I was the one who wrote that substantial portion of the article. I did use Nagel & Newman's book as a reference when rewriting this article, so this might explain my particular choice of phrases being similar to Nagel and Newman. Indeed, the flow of the argument is also taken from Nagel and Newman, since I felt their order of presentation was very good for their discussion of Richard's paradox. But I do not feel that there has been a copyright violation here, as the source material was merely used as a reference when rewriting the article due to its ideas on how to present Richard's paradox most efficiently and readably. If such a use of reference were considered a copy vio, then when writing an article on calculus, you wouldn't be able to reference a calculus book's presentation flow, or when writing an article on history, you wouldn't be able to make the same points that some recent book you'd read had talked about. Because I merely took the ideas from Nagel and Newman and used them to write the article, rather than quote from the text, I feel that this does not constitute a copyright violation. Of course, I am no lawyer, so if someone who knows more on this disagrees with me, then they should say so on my talk page, and I will rewrite the appropriate sections. — Eric Herboso 20:42, 3 April 2006 (UTC)

[edit] Disputed

Hang on... in the article it says "Explaining away Richard's Paradox is as easy as being careful to distinguish between statements within arithmetic (which make no reference to any system of notation) and statements about some system of notation in which arithmetic is codified." Half the trick of Godels Incompleteness Theorem is the invoking of Godel numbering of notation symbols so that mathematical notation becomes equivalent to arithmetic. I get the feeling that Richard's Paradox is not supported by expert logic mathematicians. User:rem120 5th April, 2005

Gödel's proof is a formalization of Richard's paradox, in which metamathematics (about statements in the formal system) is represented by arithmetic (on the Gödel numbers of those statements). Gödel proves that this is valid, and that the arithmetical statements are provable within the formal system. The key is that we're representing metamathematics, not discussing it directly. Benandorsqueaks 20:26, 2 April 2006 (UTC)

So are you saying that the article is incorrect in stating that Richard's paradox is fallacious? Remy B 05:46, 3 April 2006 (UTC)
Richard's paradox is fallacious, but this is because of how it is set up. The initial conditions specified that we number statements concerning (A): the arithmetical properties of integers. Then we set up the property of Richardian concerning (B): statements concerning the arithmetical properties of integers. The important point is that these two things are different; the list we set up in the beginning is a list of statements concerning (A), while the property of being Richardian does not concern (A); it just concerns (B). Therefore, the property of being Richardian was not enumerated in that list.
The reason why it is fallacious is because we set up our initial list such that the property of being Richardian is not in the list. But a very similar argument was taken by Gödel where he took a system that could codify self-referential statements. The Richardian paradox is fallacious, but Gödel's proof is not. — Eric Herboso 20:57, 3 April 2006 (UTC)

◆ EXERCISES TO COMPLETE:
a: In the Richard's paradox discussion, whose book did Eric Herboso use as a reference when rewriting the article?
b: Write the next reply in the Richard's paradox discussion, picking up after Eric Herboso's final comment.
The listing that comes next is separate material, unconnected to the Richard's paradox discussion.

Word and element pointing entries
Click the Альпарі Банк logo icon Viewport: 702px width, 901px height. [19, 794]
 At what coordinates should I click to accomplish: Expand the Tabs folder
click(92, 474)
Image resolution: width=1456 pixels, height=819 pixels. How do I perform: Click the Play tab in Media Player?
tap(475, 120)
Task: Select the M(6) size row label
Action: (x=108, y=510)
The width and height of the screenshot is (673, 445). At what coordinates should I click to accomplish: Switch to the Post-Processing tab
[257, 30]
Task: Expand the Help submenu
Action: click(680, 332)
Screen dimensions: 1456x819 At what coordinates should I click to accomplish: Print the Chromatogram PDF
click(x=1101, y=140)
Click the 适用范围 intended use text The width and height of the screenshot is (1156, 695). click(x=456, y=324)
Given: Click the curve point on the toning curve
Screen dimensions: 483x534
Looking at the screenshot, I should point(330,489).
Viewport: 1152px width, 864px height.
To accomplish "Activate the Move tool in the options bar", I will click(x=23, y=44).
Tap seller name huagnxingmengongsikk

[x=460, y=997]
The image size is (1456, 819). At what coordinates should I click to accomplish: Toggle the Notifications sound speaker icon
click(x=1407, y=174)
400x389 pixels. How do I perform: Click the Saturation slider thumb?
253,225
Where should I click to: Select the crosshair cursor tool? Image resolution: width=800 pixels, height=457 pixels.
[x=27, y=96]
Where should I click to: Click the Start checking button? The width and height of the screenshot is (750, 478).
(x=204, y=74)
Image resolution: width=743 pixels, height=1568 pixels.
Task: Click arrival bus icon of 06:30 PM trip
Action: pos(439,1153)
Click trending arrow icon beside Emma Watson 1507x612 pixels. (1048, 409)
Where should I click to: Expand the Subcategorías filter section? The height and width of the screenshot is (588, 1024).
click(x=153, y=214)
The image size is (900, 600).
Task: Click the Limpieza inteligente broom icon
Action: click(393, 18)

◆ TASK-BY-TASK OUTPUTS:
a: Nagel and Newman's book.

b:
In the article it says that you could consider "the first natural number" and "not divisible by any integer other than 1 and itself" as arithmetical properties. Why cant you consider "is Richardian" as one too? What is it about being Richardian that isnt an arithmetical property? Remy B 09:27, 4 April 2006 (UTC)
The statements of arithmetical properties apply to numbers and you can see them as functions, like e.g. f(x) where f is the property and x is some number or set of numbers. Now the property of "being Richardian" is not a property of a number or set of numbers but of a pair (x,y) where x is a statement about numbers and y is the number assigned to it. Hence, to be RIchardian is a property of the type f(x,y). It is hence not on the same level as the other definitions and statemnts, because it predicates someting about them. When trying to apply it to itself, you get a paradox not unlike the Liar's paradox. Therefore we have to distinguish mathematical statements from statements about mathematical statements, just as we have to distinguish sentences and assertions about the truth-value of sentences. See also Alfred Tarski and the distinction between language and metalanguage. Cat 12:09, 27 April 2006 (UTC)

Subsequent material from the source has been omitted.